→ Records supplied
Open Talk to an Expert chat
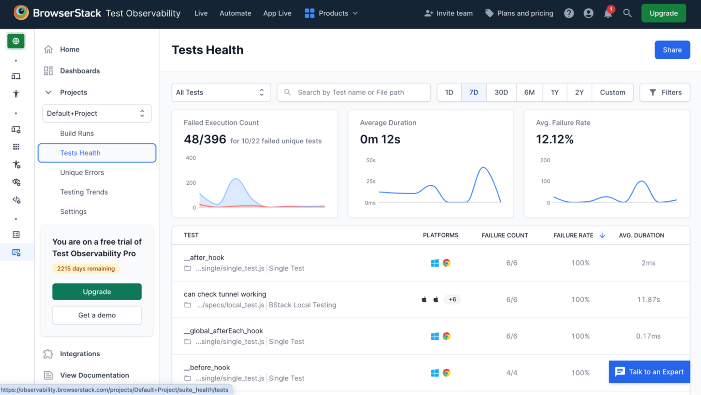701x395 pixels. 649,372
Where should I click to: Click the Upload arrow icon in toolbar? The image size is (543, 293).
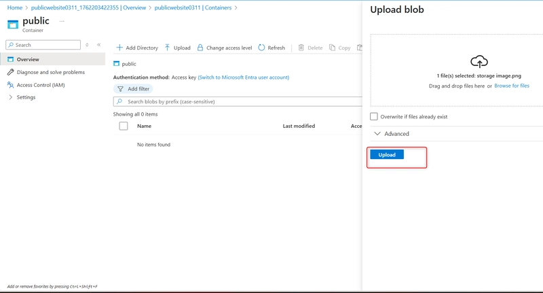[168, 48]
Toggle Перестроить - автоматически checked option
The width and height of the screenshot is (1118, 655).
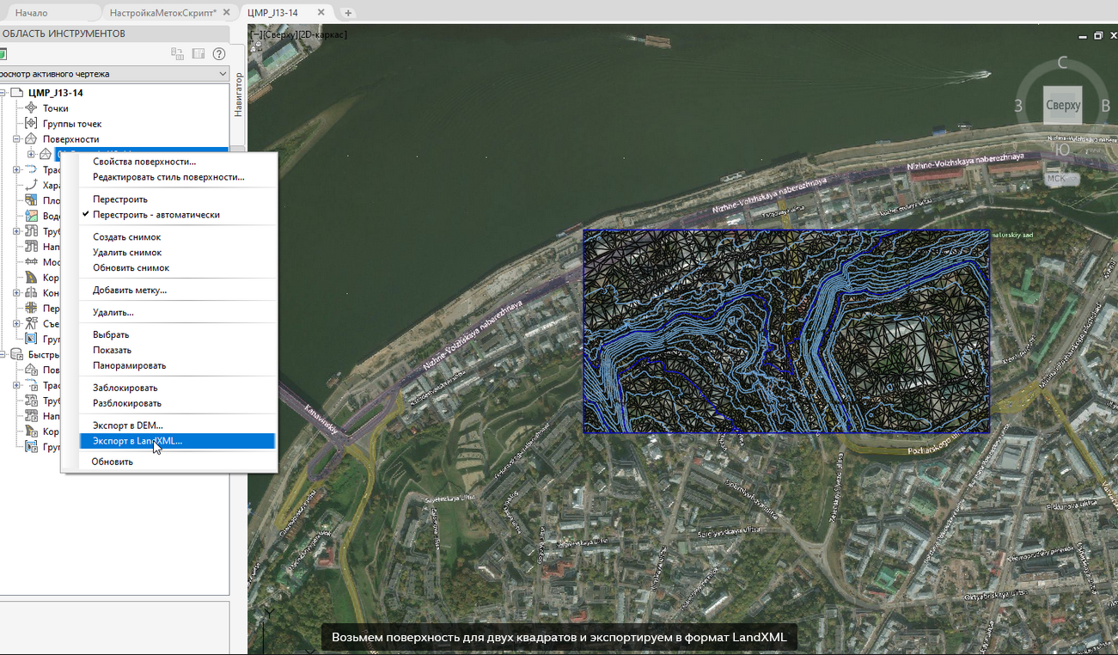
==
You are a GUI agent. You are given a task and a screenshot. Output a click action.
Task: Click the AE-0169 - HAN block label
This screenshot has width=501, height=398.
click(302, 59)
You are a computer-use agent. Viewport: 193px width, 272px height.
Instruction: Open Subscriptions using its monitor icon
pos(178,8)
...
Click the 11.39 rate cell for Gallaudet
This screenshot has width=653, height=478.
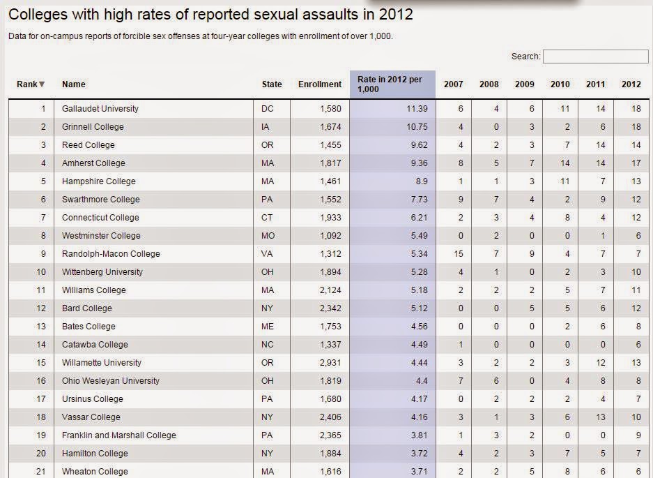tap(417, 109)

→ What is being asked
In the material above, one part opens with the line containing "Open Talk to an Expert chat" and closes with the line containing "The width and". Write out that part exactly and skip its pictures.

→ Answer for the task
Open Talk to an Expert chat
701x395 pixels. 649,372
Where should I click to: Click the Upload arrow icon in toolbar? The image size is (543, 293).
[168, 48]
Toggle Перестроить - автоматически checked option
The width and height of the screenshot is (1118, 655).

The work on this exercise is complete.